Data records —
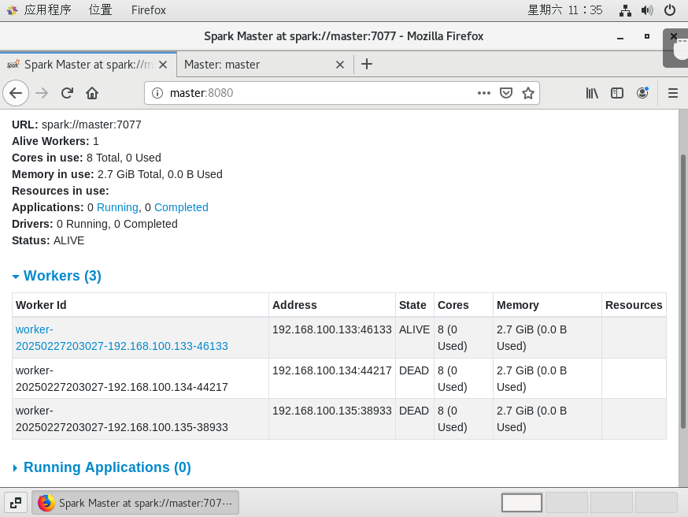This screenshot has height=517, width=688.
Task: Click the Home icon in the toolbar
Action: click(x=92, y=93)

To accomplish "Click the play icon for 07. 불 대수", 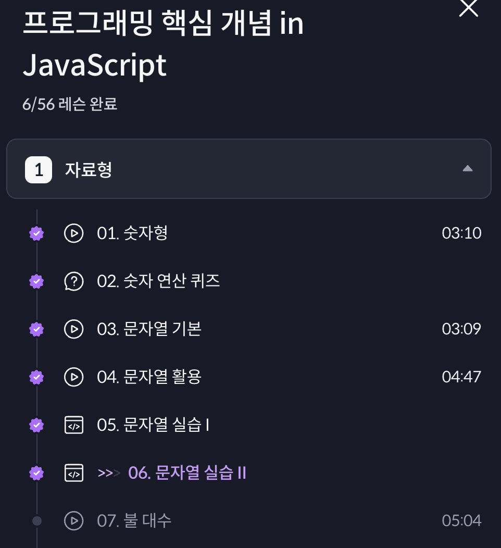I will click(74, 521).
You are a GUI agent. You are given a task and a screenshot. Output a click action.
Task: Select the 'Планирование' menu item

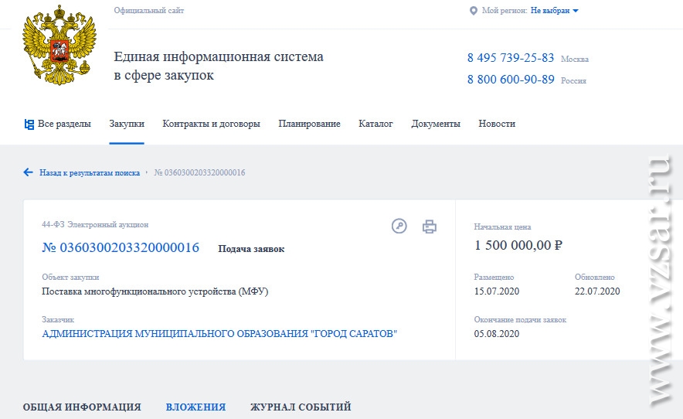(x=309, y=124)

What to work on — Starting at the line with "You are a GUI", transcribe the listing above exactly through its last line. No picture belongs in the transcription.

The answer —
You are a GUI agent. You are given a task and a screenshot. Output a click action.
Task: Select the 'Планирование' menu item

(x=309, y=124)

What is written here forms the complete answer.